NAB completes due diligence on Axa
23 Jan 2010
National Australia Bank's (NAB) A$13.2-billion bid for Axa Asia Pacific has some way to go but, the Australian-listed financial services group surprised analysts on Thursday when it forecast 2009 after-tax profits of A$675 million which are 22 per cent higher than what analysts expected.
According to analysts the Axa forecast underlines why Axa Asia Pacific remains an attractive target for acquisition.
NAB last month trumped a A$12.8 billion bid for Axa by AMP, the Australian wealth manager and also secured a recommendation from Axa Asia Pacific's board.
But what is still not clear is the role of Axa, the French insurer which holds a 54 per cent stake in its Australian namesake. AMP had bid in conjunction with Axa however, their exclusive partnership is due to end in just over two weeks.
The French are keen on Axa Asia Pacific's fast-growing Asian operations while the Australian groups want the more mature antipodean businesses.
But it makes no difference to the French which Australian group they tie-up with and therefore they would not mind switching allegiance to NAB unless AMP comes out with a more lucrative offer, which may be tricky, analysts add, given the company had described it offer as the best and final.

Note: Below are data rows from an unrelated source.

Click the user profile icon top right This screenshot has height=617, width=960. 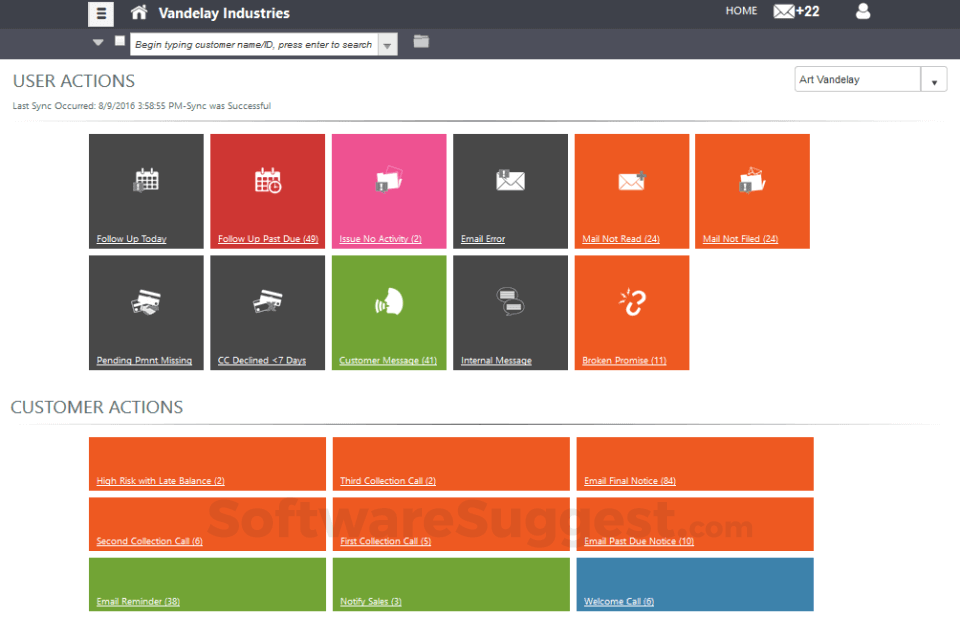tap(862, 13)
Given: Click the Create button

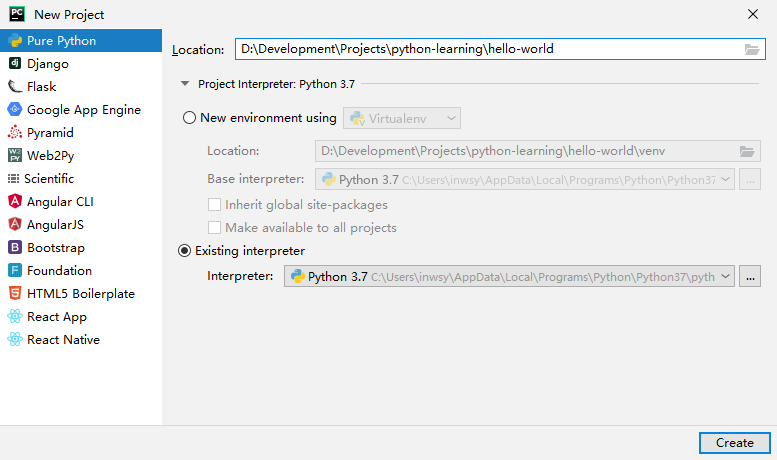Looking at the screenshot, I should pos(735,443).
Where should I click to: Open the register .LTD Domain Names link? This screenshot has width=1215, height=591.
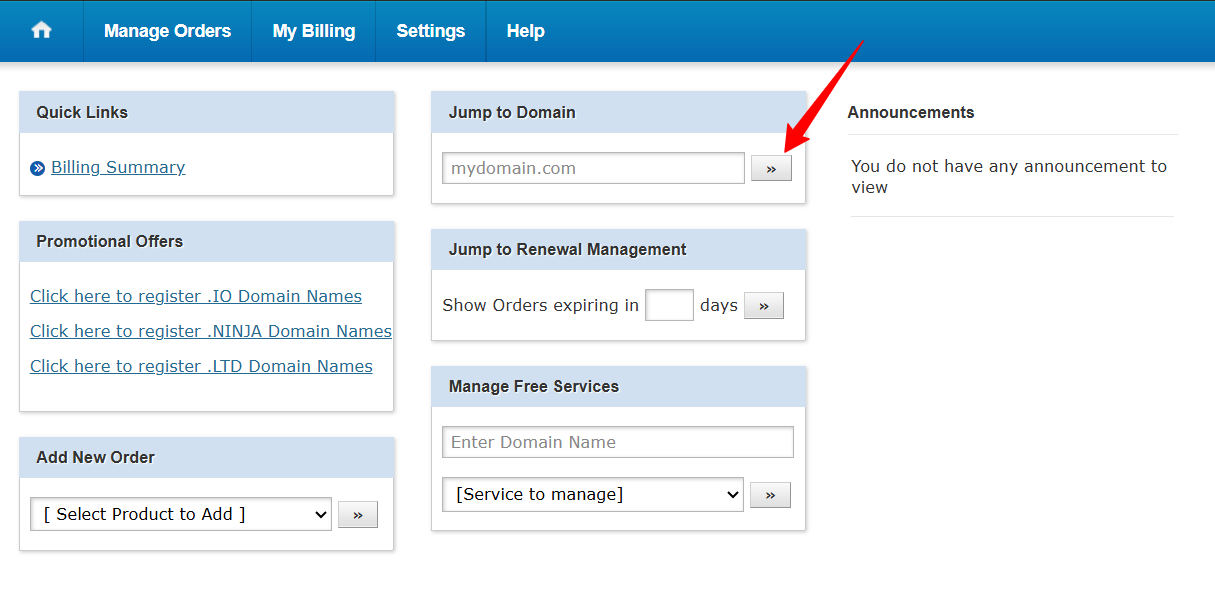pos(201,366)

Analysts point out a further complication in the tussle for the company. They say the Australian competition watch dog is due to hand down its findings on AMP in less than three weeks and on NAB on 18 March.
Meanwhile, an early hurdle to National Australian Bank's (NAB's) acquisition of Axa Asia Pacific was cleared with NAB and Axa Asia Pacific informing the completion of confirmatory due diligence to the Australian Securities Exchange yesterday.